Personalizing content to the needs of users requires recognizing patterns in users’ behavior. In turn this requires a user model which stores past behavior as this is valuable in predicting a user’s future interactive behavior. However, basing decisions merely on the past does not fully exploit the user potential, it merely stereotypes a user. Furthermore, the model needs to include personal information about the user. MPEG-7’s UserPreferencesDS allows users to specify their preferences for a certain type of content, desired content, ways of browsing, etc. Personal (i.e. demographic) information including prior knowledge and skills, current needs, preferences, interests, goals and plans are acquired directly from the user.

Peer group information is acquired when the user is assigned to a user group. A new member of a peer group may initially be stereotyped often by assuming one of many stereotyped user models. Usage information is acquired by observation during interaction. Filtering shows that is equally important to link content to user needs and preferences as it is to link user needs and preferences to a peer user group in order to acquire a collective user experience.

Concluding discussion

Modeling the semantic content of multimedia enables both the user and the application to engage in intelligent interaction over content and creates the impression that interaction is with the content. Furthermore, semantic content models bestow the ability on the applications that use them to make just-in-time intelligent decisions regarding personalization of multimedia content based on the man-machine interaction and the user expectations. Having the right content filtered through and then adapting it makes interaction with the multimedia content an individual if not an individually rewarding experience. With such applications, multimedia content to be interacted with is not a static commodity but it evolves dynamically.

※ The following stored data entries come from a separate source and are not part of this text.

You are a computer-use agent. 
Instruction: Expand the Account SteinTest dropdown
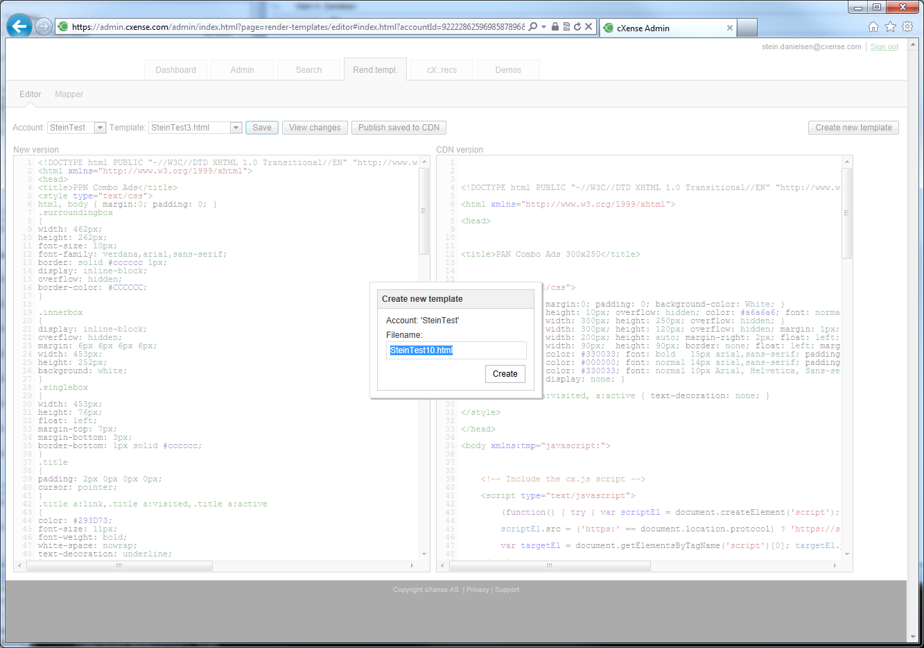point(101,128)
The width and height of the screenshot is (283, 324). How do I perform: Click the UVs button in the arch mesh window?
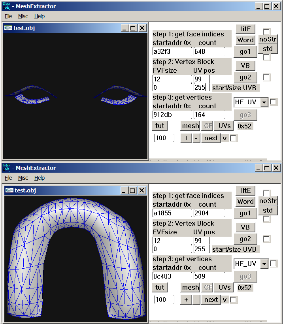(x=224, y=287)
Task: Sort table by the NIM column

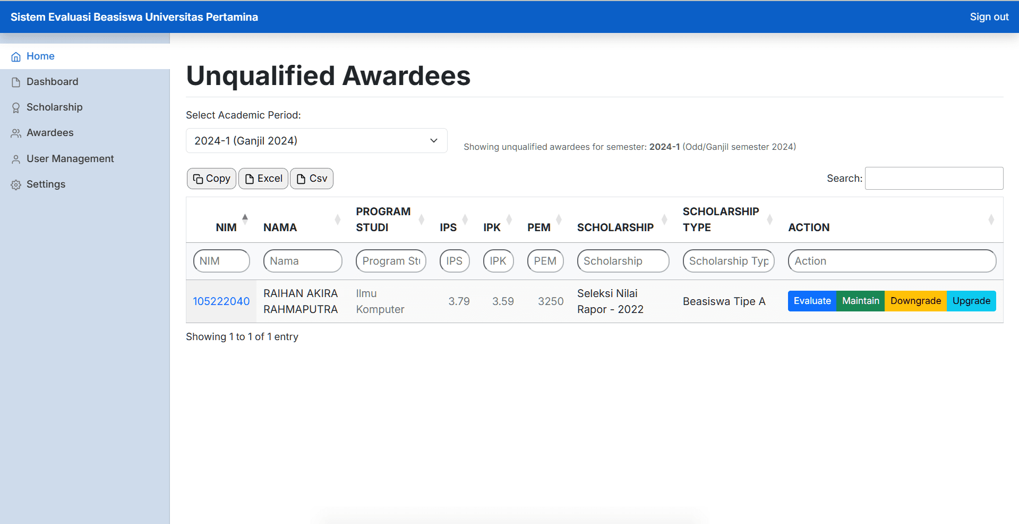Action: [226, 227]
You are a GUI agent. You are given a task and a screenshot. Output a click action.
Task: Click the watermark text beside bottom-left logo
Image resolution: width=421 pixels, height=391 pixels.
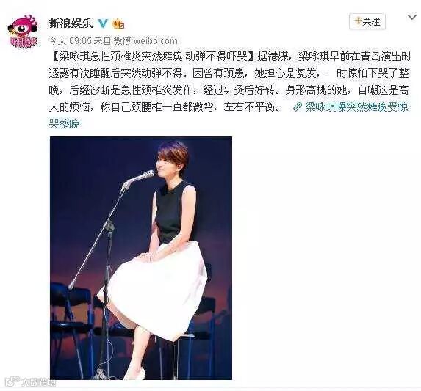coord(39,382)
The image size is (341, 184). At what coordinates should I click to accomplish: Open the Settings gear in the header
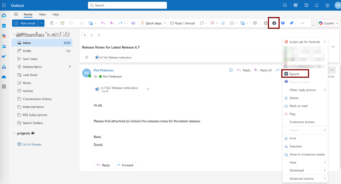(x=327, y=5)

Unfortunately, neither standard specifies how meta-data are to be used nor filtered according to user requirements. The accuracy and reliability of filtered meta-data to user requirements relies largely on two factors: the richness and depth of detail used in the creation of the meta-data model and the level of content-dependency of the filtering techniques employed. Furthermore, the interoperability of user-driven information retrieval, especially across platforms, is greatly enhanced if the underlying process is standardized and consumption of multimedia content is adapted to suit each user individually. Consequently, whilst it has become necessary to work with standards when modeling, filtering and adapting multimedia content, the entire process of doing so still remains relatively open to individual interpretation and exploitation.